RECORDED DATA

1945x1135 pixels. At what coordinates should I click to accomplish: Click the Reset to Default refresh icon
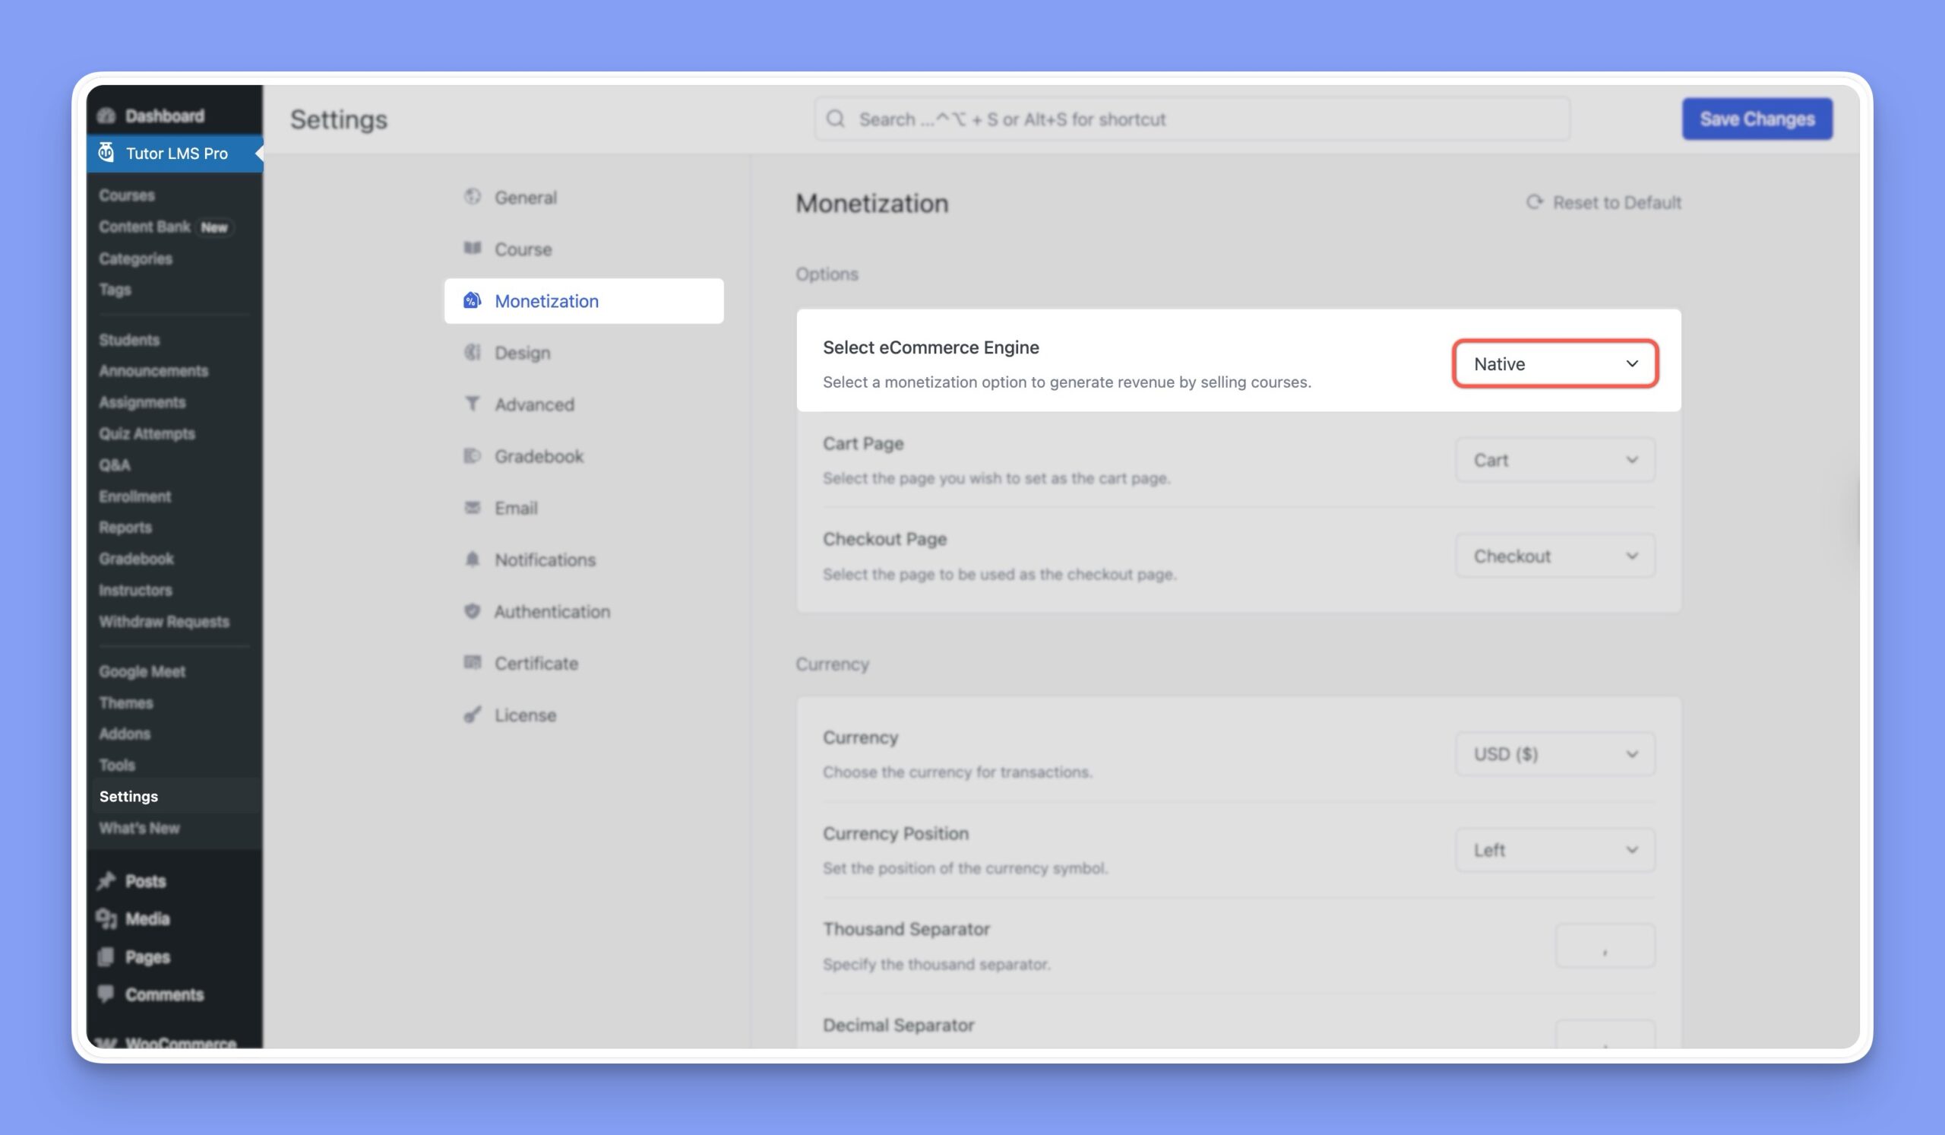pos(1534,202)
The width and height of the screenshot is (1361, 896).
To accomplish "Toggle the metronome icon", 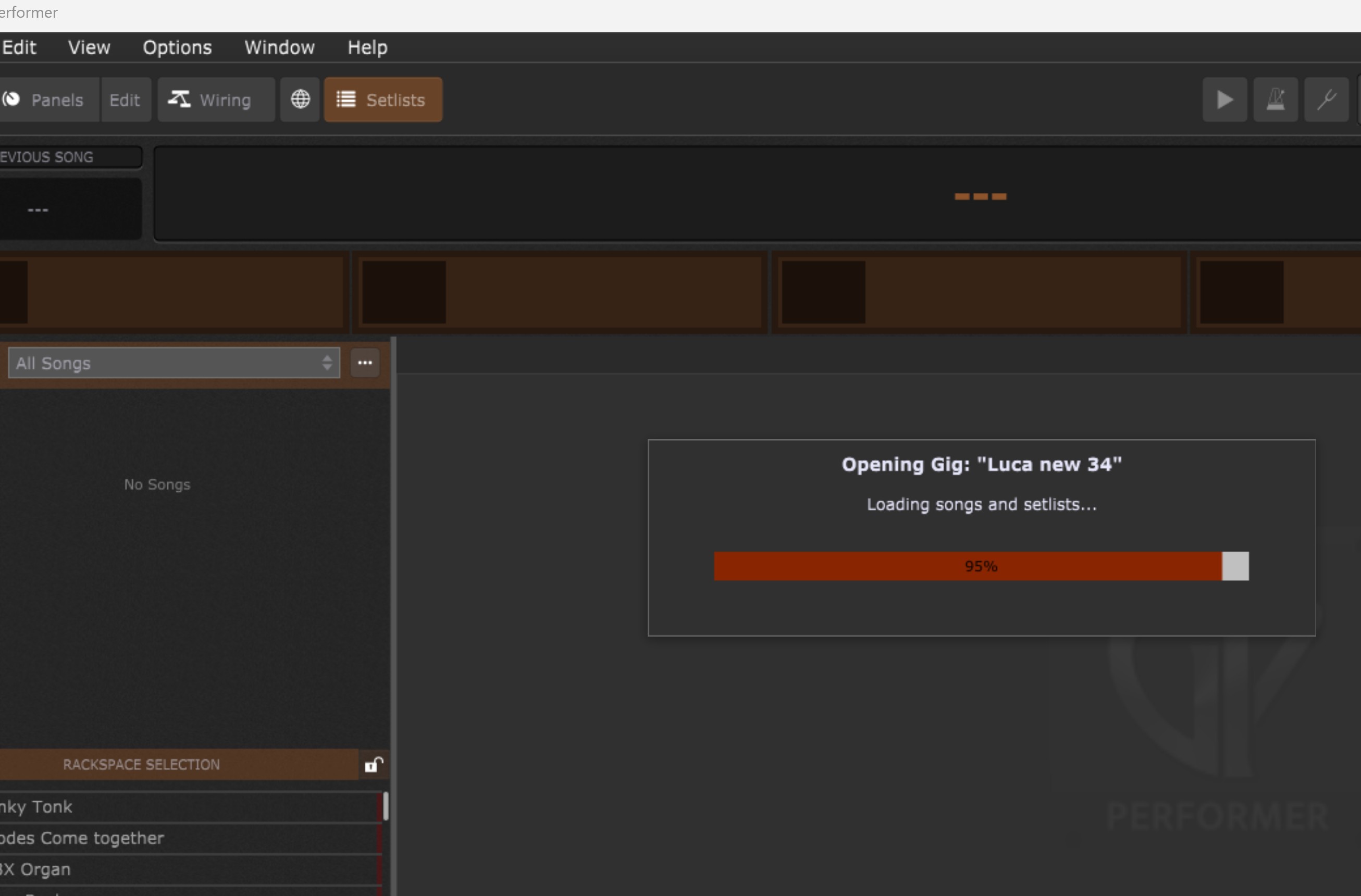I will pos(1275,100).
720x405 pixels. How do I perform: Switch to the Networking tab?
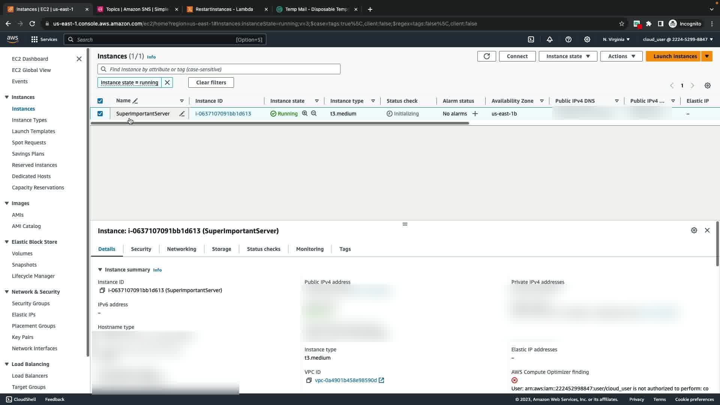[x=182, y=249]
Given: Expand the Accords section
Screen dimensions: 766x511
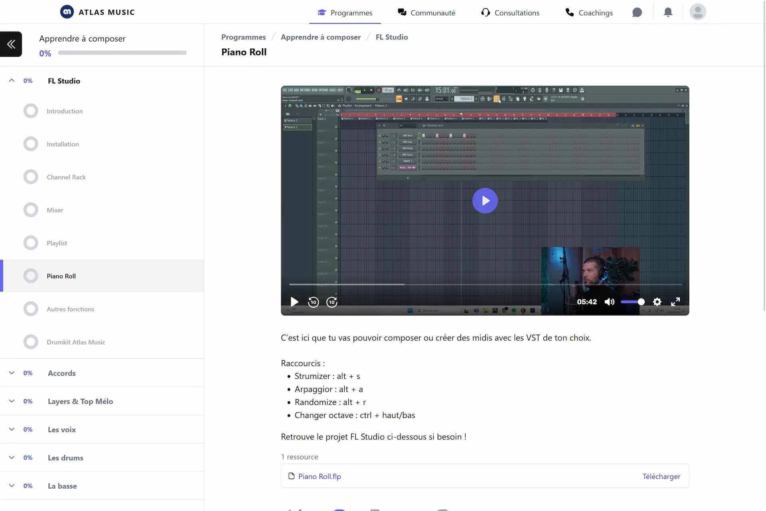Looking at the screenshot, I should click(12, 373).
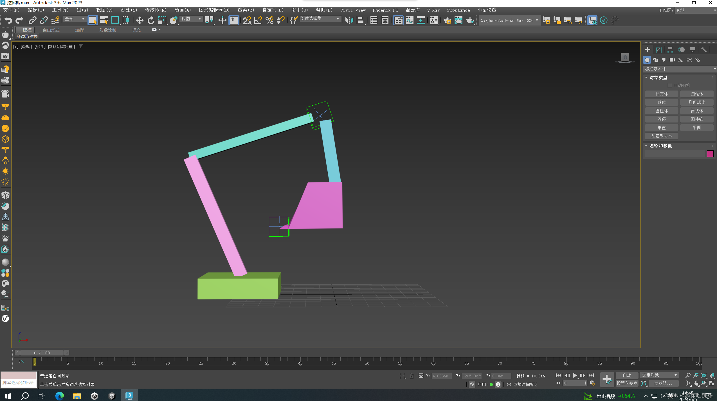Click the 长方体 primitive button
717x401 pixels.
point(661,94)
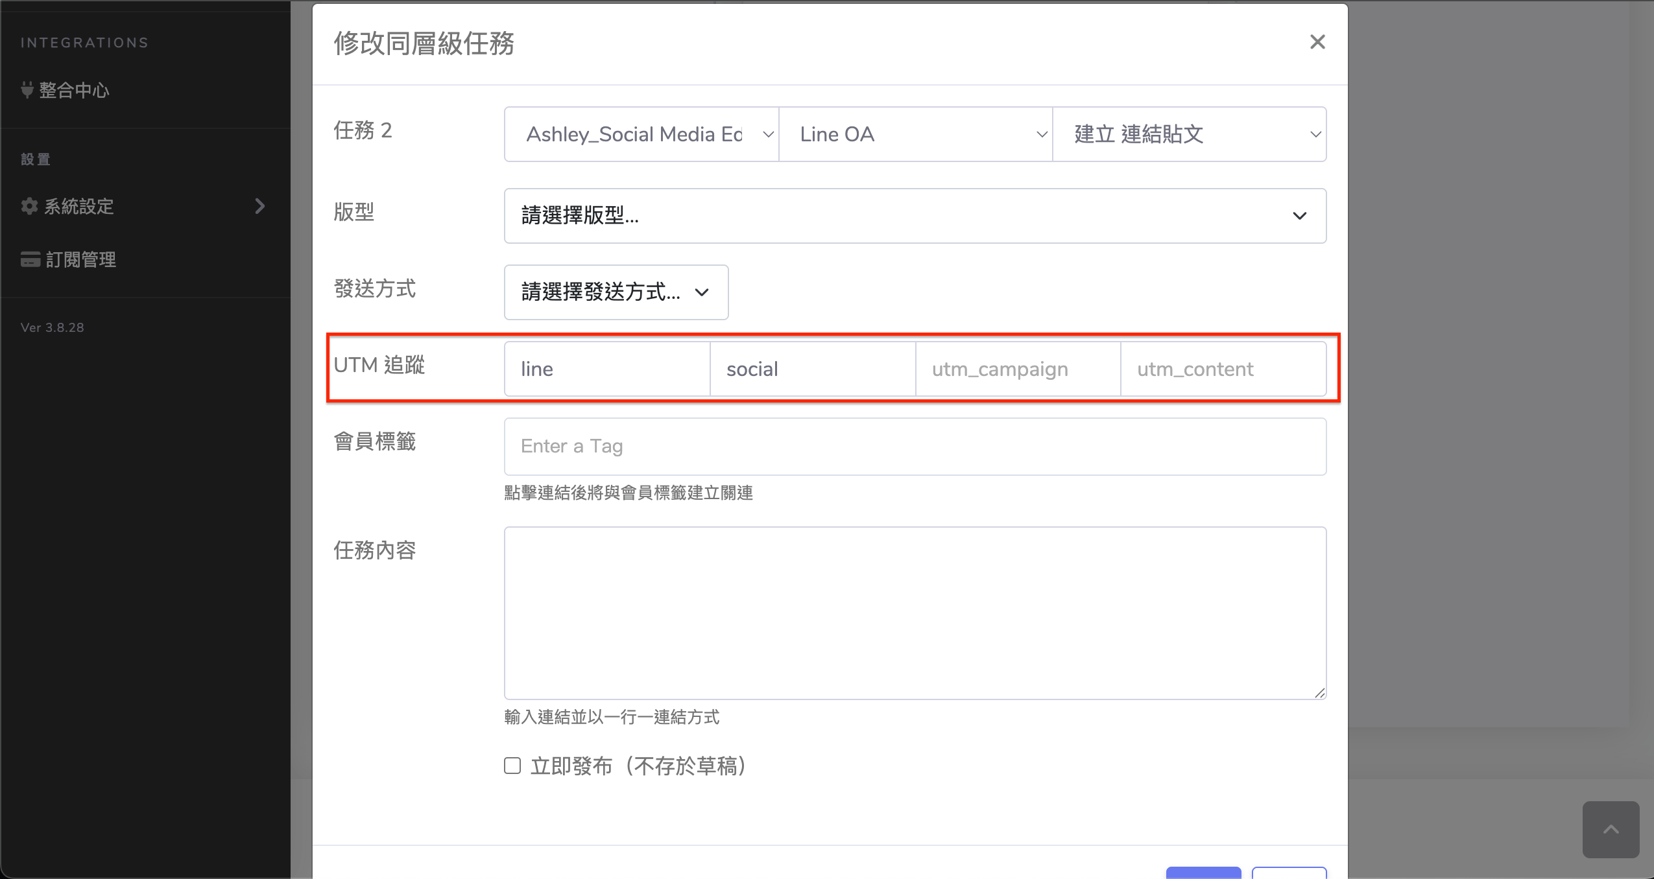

WHAT THE TASK REQUIRES
Leave the pictures out and reproduce exactly the lines from the line with "720x405 pixels. How" to the end of the material above.

TASK OUTPUT
720x405 pixels. How do I perform: Switch to the Networking tab?
[x=182, y=249]
Given: Expand the Accords section
Screen dimensions: 766x511
Looking at the screenshot, I should click(12, 373).
Click the 长方体 primitive button
717x401 pixels.
point(661,94)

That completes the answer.